What this task involves
Exactly as they appear, reproduce the lines from the one holding "Terms of Service (157, 886)" through the last line of the material below.
··· Given records ···
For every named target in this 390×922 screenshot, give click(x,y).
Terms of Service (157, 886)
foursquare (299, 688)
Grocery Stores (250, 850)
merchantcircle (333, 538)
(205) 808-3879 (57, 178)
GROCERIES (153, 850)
···
Result of this exercise
Terms of Service (157, 886)
foursquare (299, 688)
Grocery Stores (250, 850)
merchantcircle (333, 538)
(205) 808-3879 (57, 178)
GROCERIES (153, 850)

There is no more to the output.